Schon im Hinblick auf dieses Vorbringen erweist sich die Beschwerde als begründet:

Ergibt sich nach Genehmigung der Anlage, daß die gemäß § 74 Abs. 2 wahrzunehmenden Interessen trotz Einhaltung der im Genehmigungsbescheid vorgeschriebenen Auflagen nicht hinreichend geschützt sind, so hat gemäß § 79 Abs. 1 GewO 1994 die Behörde (§§ 333, 334, 335) die nach dem Stand der Technik (§ 71a) und dem Stand der medizinischen und der sonst in Betracht kommenden Wissenschaften zur Erreichung dieses Schutzes erforderlichen anderen oder zusätzlichen Auflagen (§ 77 Abs. 1) vorzuschreiben. Die Behörde hat solche Auflagen nicht vorzuschreiben, wenn sie unverhältnismäßig sind, vor allem, wenn der mit der Erfüllung der Auflagen verbundene Aufwand außer Verhältnis zu dem mit den Auflagen angestrebten Erfolg steht. Dabei sind insbesondere Art, Menge und Gefährlichkeit der von der Anlage ausgehenden Emissionen und der von ihr verursachten Immissionen sowie die Nutzungsdauer und die technischen Besonderheiten der Anlage zu berücksichtigen.

Eine "Auflage" im Sinne des § 79 wie im Sinne des § 77 Abs. 1 GewO 1994 kann jede bestimmte, der Vermeidung von Immissionen dienende und zur Erfüllung dieses Zweckes geeignete und behördlich erzwingbare Maßnahme des Inhabers der Betriebsanlage zum Gegenstand haben (vgl. hiezu u.a. das zitierte Vorerkenntnis vom 7. Juli 1993 und die dort zitierte weitere hg. Rechtsprechung).

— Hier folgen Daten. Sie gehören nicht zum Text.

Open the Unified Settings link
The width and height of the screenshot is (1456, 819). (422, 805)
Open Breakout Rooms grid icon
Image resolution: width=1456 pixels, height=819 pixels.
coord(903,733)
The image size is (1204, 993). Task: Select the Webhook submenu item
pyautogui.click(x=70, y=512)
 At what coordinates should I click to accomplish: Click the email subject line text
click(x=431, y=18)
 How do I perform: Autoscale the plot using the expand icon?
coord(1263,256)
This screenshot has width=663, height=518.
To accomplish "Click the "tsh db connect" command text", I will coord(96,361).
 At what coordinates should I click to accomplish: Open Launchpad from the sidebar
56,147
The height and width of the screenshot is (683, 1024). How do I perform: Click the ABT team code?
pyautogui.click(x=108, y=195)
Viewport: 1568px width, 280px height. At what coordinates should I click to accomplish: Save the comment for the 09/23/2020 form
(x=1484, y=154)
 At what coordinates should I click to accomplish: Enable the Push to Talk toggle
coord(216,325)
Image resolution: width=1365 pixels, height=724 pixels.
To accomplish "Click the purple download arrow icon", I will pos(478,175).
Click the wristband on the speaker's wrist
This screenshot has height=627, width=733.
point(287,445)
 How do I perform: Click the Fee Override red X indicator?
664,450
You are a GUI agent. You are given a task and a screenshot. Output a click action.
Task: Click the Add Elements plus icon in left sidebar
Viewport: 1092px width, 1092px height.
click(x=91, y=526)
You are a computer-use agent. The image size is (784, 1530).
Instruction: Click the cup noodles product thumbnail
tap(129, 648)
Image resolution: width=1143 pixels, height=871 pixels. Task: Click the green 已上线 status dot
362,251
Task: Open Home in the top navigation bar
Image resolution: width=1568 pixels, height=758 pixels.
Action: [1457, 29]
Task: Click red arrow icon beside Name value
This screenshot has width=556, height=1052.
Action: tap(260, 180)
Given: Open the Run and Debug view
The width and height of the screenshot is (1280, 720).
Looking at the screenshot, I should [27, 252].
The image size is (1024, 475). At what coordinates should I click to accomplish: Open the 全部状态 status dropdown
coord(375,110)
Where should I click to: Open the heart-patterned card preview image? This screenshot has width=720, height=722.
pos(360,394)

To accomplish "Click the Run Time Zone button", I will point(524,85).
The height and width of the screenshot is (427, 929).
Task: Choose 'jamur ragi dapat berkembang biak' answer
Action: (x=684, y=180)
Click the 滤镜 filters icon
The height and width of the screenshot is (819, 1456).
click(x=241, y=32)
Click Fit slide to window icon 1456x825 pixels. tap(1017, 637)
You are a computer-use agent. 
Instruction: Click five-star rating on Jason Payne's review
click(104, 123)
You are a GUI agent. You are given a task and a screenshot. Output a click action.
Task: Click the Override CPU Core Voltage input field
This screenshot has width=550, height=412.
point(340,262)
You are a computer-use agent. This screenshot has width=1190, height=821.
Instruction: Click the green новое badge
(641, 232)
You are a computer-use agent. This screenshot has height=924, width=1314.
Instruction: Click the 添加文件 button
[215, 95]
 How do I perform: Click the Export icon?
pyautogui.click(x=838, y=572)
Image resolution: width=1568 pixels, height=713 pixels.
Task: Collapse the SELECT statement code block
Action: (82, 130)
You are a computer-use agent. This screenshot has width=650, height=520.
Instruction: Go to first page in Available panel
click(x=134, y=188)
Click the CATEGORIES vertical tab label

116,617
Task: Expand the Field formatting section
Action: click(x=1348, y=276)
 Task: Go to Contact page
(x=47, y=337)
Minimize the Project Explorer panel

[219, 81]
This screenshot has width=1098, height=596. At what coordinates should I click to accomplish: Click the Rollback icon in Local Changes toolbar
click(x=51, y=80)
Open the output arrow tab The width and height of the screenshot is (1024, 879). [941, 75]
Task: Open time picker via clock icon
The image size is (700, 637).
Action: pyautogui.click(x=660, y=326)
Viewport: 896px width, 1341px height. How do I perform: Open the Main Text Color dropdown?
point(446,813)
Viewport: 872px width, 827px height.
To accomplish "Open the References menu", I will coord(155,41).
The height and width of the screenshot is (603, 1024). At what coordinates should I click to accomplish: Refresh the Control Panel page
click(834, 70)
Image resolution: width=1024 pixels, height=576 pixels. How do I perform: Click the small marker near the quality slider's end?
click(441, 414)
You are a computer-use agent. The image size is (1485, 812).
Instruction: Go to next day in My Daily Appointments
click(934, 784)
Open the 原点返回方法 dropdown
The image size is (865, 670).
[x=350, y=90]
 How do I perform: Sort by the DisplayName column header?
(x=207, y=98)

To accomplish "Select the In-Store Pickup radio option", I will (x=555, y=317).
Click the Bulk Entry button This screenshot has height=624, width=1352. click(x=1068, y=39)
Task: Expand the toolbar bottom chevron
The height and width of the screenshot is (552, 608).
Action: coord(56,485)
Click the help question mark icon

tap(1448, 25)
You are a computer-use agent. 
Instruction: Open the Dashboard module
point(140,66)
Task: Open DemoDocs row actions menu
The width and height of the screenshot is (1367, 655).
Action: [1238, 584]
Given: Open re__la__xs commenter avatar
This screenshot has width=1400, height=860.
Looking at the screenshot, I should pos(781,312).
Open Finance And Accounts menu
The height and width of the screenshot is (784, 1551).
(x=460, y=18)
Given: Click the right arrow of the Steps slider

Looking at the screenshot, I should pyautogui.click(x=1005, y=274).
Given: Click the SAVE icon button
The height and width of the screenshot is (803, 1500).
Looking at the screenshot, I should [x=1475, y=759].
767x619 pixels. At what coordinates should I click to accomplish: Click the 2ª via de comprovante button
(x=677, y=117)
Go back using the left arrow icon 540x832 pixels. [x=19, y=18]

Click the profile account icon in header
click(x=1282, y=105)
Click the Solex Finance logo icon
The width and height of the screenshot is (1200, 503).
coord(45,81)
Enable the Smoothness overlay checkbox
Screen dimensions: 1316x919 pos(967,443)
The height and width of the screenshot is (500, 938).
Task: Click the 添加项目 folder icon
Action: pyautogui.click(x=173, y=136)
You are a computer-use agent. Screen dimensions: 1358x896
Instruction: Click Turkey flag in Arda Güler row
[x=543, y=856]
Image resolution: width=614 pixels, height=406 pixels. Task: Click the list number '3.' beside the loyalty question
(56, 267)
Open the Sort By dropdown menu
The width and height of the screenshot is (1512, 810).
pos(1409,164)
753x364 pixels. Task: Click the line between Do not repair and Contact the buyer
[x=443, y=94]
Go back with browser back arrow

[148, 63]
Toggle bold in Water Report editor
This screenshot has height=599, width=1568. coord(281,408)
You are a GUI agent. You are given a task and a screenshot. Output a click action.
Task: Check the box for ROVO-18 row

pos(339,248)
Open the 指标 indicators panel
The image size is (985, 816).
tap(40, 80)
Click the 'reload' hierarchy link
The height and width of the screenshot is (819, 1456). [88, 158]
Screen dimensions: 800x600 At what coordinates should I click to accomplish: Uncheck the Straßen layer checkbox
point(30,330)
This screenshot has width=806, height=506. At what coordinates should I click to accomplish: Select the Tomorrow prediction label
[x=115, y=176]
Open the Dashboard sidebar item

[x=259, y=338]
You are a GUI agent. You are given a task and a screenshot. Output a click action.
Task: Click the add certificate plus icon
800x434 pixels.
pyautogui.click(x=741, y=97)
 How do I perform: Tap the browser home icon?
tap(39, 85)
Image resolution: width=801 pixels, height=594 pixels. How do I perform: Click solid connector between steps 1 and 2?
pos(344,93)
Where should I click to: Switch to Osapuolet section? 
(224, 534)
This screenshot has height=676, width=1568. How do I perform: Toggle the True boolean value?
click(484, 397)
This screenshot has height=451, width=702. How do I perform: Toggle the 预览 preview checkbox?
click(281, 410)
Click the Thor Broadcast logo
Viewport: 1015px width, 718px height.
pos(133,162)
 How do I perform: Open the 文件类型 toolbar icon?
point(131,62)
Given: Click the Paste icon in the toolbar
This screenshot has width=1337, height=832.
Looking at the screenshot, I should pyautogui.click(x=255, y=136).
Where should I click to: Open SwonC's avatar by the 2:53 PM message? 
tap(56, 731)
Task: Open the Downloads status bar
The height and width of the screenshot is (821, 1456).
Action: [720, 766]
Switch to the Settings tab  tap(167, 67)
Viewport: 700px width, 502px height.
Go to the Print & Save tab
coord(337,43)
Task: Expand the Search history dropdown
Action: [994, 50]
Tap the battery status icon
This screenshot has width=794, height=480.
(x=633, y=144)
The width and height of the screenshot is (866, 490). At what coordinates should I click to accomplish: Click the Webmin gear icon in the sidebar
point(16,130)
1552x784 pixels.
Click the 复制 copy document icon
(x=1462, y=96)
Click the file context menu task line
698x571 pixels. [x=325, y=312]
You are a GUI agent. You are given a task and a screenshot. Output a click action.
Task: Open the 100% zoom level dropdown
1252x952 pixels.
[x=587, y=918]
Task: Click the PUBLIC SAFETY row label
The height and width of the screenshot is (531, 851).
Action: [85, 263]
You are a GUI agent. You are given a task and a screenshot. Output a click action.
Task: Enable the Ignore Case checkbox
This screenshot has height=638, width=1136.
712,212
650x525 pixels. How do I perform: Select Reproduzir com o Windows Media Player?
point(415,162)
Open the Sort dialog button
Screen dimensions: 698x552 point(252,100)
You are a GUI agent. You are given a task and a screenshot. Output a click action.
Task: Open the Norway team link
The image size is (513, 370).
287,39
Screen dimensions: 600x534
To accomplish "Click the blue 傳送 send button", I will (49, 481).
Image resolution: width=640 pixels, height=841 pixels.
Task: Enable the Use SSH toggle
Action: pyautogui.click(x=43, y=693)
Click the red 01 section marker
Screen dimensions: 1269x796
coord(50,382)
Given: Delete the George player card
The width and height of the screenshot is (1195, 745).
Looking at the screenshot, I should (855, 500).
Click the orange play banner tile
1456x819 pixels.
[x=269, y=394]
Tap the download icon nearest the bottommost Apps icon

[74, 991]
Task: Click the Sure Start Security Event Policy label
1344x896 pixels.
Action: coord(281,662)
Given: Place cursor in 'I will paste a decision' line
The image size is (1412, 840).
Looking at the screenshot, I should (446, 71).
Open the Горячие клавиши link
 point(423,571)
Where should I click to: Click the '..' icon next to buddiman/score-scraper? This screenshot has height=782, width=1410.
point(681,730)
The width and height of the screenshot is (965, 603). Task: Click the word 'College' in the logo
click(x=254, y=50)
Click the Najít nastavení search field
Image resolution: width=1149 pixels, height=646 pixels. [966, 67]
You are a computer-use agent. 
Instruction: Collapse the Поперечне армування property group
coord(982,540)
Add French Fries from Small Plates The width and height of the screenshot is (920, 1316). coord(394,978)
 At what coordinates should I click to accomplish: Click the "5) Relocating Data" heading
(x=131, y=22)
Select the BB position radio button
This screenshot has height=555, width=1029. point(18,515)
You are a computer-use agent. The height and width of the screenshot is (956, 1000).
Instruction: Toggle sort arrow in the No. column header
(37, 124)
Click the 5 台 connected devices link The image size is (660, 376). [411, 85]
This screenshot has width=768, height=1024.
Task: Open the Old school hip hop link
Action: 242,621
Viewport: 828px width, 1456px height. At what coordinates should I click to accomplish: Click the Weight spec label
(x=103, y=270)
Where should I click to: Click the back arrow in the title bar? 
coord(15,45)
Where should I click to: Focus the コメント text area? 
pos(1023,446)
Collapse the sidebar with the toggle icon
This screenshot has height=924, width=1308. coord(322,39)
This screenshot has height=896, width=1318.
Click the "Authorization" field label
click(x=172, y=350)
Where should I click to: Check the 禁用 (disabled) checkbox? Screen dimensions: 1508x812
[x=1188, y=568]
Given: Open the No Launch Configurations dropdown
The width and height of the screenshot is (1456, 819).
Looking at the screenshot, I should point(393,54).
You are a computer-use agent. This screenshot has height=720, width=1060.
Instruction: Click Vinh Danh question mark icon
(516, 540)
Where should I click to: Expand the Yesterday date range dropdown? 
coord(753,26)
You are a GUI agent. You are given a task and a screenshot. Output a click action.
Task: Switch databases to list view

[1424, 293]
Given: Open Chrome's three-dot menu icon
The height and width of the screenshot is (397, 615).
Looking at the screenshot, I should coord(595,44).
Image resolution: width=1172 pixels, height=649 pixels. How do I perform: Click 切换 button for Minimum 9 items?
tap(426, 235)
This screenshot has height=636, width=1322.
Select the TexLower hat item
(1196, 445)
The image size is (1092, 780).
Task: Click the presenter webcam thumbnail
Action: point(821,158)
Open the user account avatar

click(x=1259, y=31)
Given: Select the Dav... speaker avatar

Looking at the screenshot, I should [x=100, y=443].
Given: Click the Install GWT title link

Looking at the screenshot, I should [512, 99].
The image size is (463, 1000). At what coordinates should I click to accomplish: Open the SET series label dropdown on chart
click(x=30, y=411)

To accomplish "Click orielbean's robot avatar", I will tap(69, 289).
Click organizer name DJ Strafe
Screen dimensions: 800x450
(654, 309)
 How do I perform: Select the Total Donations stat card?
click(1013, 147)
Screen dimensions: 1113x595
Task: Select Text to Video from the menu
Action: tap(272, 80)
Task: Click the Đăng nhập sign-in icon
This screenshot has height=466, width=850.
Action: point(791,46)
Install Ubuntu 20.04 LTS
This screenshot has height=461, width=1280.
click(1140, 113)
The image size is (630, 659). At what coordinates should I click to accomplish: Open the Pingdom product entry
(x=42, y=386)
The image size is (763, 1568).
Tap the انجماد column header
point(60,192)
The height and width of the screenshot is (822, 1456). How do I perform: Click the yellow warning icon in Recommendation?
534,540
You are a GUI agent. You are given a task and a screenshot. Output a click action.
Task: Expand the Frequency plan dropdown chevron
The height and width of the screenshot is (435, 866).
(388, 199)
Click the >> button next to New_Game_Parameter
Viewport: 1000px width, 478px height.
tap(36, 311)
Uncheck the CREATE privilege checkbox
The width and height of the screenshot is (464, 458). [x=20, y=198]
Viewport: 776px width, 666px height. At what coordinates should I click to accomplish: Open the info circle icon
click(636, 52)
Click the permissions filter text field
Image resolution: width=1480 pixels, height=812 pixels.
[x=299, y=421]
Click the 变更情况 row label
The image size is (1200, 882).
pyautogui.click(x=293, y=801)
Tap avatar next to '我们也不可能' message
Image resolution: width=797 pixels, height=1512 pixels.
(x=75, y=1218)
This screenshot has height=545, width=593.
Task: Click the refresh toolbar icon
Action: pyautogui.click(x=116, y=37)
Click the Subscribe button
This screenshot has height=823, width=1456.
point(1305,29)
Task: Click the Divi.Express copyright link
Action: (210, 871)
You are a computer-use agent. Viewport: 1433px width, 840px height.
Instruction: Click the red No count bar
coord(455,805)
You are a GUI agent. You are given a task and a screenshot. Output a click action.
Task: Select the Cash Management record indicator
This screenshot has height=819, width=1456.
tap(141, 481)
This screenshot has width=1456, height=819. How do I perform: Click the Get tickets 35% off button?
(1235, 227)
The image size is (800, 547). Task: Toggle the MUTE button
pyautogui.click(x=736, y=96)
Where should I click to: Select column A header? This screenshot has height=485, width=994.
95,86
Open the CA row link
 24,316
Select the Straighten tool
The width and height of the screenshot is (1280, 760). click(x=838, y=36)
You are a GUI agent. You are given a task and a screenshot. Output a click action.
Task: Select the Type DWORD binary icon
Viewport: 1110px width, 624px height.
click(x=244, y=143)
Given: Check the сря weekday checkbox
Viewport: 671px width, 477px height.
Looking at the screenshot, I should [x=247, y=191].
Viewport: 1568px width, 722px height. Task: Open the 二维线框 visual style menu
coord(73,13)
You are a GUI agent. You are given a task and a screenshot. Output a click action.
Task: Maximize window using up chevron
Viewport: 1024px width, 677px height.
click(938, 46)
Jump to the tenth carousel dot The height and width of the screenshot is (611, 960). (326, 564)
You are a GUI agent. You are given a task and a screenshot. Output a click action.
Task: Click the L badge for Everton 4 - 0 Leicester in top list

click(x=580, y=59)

Die belangte Behörde geht nunmehr offenbar - wie sich aus dem oben wiedergegebenen Hinweis auf das zitierte Vorerkenntnis vom 7. Juli 1993 ergibt - davon aus, daß die Auflagenvorschreibung deshalb erforderlich sei, weil die die Lärmimmissionen verursachenden Störgeräusche aus Liefervorgängen zwar außerhalb, aber aus einem engeren örtlichen Bereich zur Betriebsanlage resultierten. Wie aber der Verwaltungsgerichtshof im Vorerkenntnis vom 7. Juli 1993 zum Ausdruck gebracht hat, können derartige Vorgänge - in der Rechtslage seit der Gewerberechtsnovelle 1988 - nur insoweit dem zur Betriebsanlage zugehörigen Geschehen zugerechnet werden, als sie vom Inhaber der Anlage und seinen Erfüllungsgehilfen herrühren, nicht aber von Personen, die die Anlage der Art des Betriebes gemäß in Anspruch nehmen. Darüber, inwiefern die für die Auflagenvorschreibung als betriebskausal herangezogenen Störgeräusche vom erstgenannten Personenkreis herrühren, trifft der angefochtene Bescheid keine Aussage. Wenn nun die (nunmehrige) Auflagenvorschreibung lediglich auf Warenzulieferungen zur Betriebsanlage durch den Betriebsinhaber selbst oder dessen Erfüllungsgehilfen abstellt, so findet diese Differenzierung in der Bescheidbegründung keinen im Sinne des vorher Gesagten entsprechenden Niederschlag. Dies hindert aber die Nachprüfbarkeit des angefochtenen Bescheides daraufhin, ob die vorgeschriebene Auflage (auch) im Hinblick auf die nach § 77 Abs. 1 i.V.m. § 74 Abs. 2 und 3 zu schützenden Interessen erforderlich ist.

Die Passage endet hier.